▶ _What is required_
Copy every line of the data in which the word "will" occurs.

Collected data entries
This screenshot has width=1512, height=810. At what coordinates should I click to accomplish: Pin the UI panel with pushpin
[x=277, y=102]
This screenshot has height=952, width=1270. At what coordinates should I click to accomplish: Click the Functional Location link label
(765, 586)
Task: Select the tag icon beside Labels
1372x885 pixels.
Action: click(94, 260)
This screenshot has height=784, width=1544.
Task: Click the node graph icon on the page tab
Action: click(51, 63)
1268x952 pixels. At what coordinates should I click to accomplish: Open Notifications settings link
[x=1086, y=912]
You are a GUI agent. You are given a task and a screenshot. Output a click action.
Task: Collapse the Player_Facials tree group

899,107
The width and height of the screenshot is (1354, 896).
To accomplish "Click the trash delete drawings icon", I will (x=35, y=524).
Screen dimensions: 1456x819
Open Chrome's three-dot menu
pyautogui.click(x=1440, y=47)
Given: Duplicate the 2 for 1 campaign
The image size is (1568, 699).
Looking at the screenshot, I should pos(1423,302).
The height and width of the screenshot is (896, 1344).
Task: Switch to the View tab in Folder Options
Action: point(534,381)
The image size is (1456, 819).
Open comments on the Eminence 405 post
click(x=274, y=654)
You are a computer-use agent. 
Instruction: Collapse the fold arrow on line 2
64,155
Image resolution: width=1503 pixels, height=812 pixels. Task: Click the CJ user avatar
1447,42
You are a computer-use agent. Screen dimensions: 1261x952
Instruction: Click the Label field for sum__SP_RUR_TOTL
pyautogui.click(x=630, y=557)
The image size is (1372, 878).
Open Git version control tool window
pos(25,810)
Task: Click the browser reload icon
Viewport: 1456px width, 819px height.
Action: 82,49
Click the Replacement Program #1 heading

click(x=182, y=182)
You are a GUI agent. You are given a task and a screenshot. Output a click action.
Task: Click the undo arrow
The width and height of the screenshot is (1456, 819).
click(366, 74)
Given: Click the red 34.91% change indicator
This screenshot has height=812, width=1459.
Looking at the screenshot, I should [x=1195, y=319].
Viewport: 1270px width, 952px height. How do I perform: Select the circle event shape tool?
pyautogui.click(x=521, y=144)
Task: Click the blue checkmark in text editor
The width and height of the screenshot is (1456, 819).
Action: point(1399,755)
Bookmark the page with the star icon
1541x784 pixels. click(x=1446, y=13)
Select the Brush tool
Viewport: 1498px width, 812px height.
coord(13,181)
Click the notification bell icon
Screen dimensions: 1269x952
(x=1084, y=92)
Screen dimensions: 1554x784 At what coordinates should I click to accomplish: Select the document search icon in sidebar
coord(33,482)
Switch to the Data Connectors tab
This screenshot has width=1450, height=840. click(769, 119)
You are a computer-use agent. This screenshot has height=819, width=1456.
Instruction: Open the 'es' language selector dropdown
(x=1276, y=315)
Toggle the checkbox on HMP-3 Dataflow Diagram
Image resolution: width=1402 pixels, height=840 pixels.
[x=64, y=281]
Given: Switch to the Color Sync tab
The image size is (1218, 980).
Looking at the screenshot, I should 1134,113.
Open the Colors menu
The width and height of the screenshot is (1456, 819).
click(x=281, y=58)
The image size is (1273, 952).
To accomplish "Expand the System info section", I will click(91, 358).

▶ _Result for this exercise_
To accomplish "Click the trash delete drawings icon", I will (x=35, y=524).
To accomplish "Expand the System info section", I will click(91, 358).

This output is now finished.